There’s an aspect of the TV experience that is about to get a big boost from the web-ification of TV. Automated systems are being built so that TV networks know, with more accuracy than ever before, who is tuning into their shows and programming. Bluefin Labs, based on technology developed at MIT, is monitoring data generated from social network activity and analyzing, in real-time, what people are watching. The availability of this collected data to TV networks and content providers should drive more dynamic and accurately served advertising. Example: Say you recently posted on Facebook that you bought a new car | The ‘system’ will know this and prompt the advertising network to more optimally show you a movie trailer (based on previously tweeted/blogged/posted preferences) than a wasted car commercial. The benefits are obvious and the mechanics are extremely game changing.
It’s easy to see how this technology is good for the networks as it will make airing ads so much more valuable, accurate and effective. I believe, as a platform, it should find it’s way to enhance the TV experience making it easier to watch TV WITH people you want. The activity will be similar to geo-location services like foursquare, where TV viewers will be automatically checked (and probably soon, opt-in) into the TV show or movie. When you change the channel, you’ll know who — which of your friends even — is watching the program with you. Smart/App TV applications will enable you to chat via an overlaid interface with those you want to. This enhances sport events and contest shows like American Idol by giving you a way of commenting on plays, performances and other aspects of the content.
Of course, “watching with” implies a synchronous instance, where both or many people are on at the same time.
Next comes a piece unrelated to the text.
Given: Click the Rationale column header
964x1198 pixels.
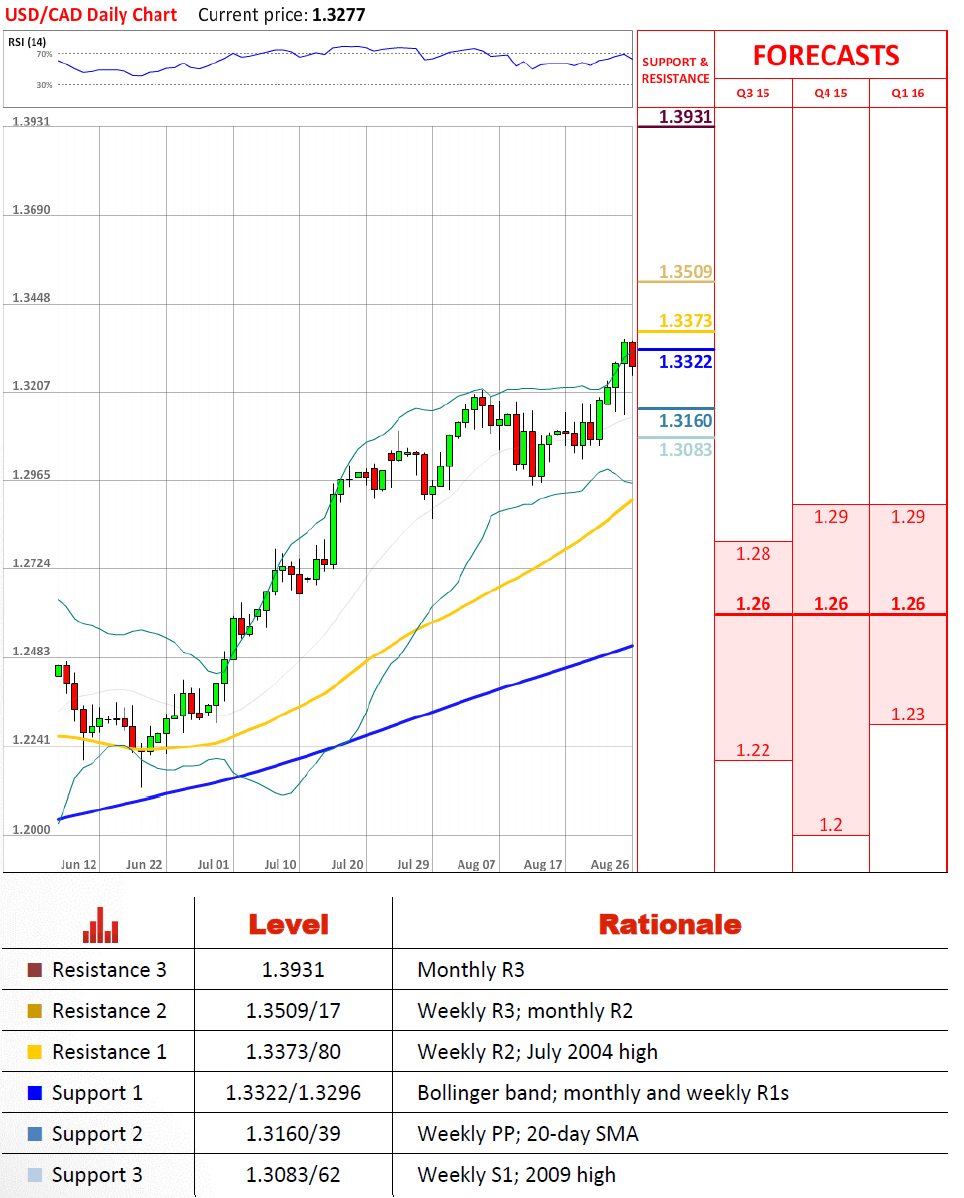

However, with DVR, Netflix, onDemand, etc, there’s likely a need for supported asynchronous data. A feature similar to enhanced BluRay discs will allow you to view comments that other viewers made that may have already watched the show or movie you’re now seeing.
The companies and services that dominate this space will have advantages by deploying their own platforms, so other applications can allow participation and/or feed off the stream of user content. It’s going to really change the way we watch TV together, and its success will depend on just how disruptive it is to our well-established and comfortable viewing habits.